Mexican presidential candidate López Obrador open to international help to fight drug violence
Obrador “open” to allowing international organizations in to Mexico to help investigate cases of corruption and human rights abuses.
MEXICO CITY - Mexican presidential frontrunner Andrés Manuel López Obrador on Tuesday said he was willing to enlist international organizations to help fight drug violence and corruption, countering critics who have said the nationalist candidate might resist working with foreign bodies.
The leftist former mayor of Mexico City, López Obrador has become voters’ firm favorite ahead of the July 1 election, vowing to lower violence, attack decades of political graft and focus attention on the poor.
AMLO, as the candidate is known, promises to demilitarize the battle against the country’s criminal organizations and has even explored a divisive, albeit vague, proposal for a criminal amnesty so that gangsters curb the violence.

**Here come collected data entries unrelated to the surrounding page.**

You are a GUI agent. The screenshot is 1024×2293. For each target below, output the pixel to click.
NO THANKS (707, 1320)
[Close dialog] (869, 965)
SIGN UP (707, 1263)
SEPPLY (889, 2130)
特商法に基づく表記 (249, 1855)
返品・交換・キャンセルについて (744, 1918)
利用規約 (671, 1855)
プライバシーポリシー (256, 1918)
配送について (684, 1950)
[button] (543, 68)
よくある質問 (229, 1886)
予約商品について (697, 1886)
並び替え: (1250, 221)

“We’ll invite Pope Francis, the Secretary-General of the United Nations, Antonio Guterres, representatives of international organizations ... so that, with local experts, and with the victims and families of the victims, we elaborate a joint plan to attain peace in this country,” López Obrador said at an event with non-governmental organizations.
López Obrador has been dismissive of civil society organizations during the campaign, and his comments may help ease fears that he would seek to curtail their growing influence or clamp down on foreign nongovernmental organizations.
The 64-year-old added that he is willing to establish a truth commission to bring closure to tens of thousands of people exposed to horrific murders and disappearances of their friends and family.
Additionally, he said he was “open” to allowing international organizations in to Mexico to help investigate cases of corruption and human rights abuses.
Although he did not refer to it by name, López Obrador said that if he wins he would be willing to allow the creation of a body, akin to the U.S.-backed CICIG in Guatemala, which helps local prosecutors build graft cases.
Unlike in the rest of Latin America, where the corruption scandal involving Brazilian builder Odebrecht has toppled presidents, Mexico’s current government has been dragging its feet over investigating the company’s alleged illicit links with high-profile figures close to President Enrique Peña Nieto.
Ricardo Anaya, the second-place presidential candidate who leads a left-right alliance, was also at the event, and agreed with López Obrador on the need for allowing international experts to help design ways to end impunity, and also establish a truth commission.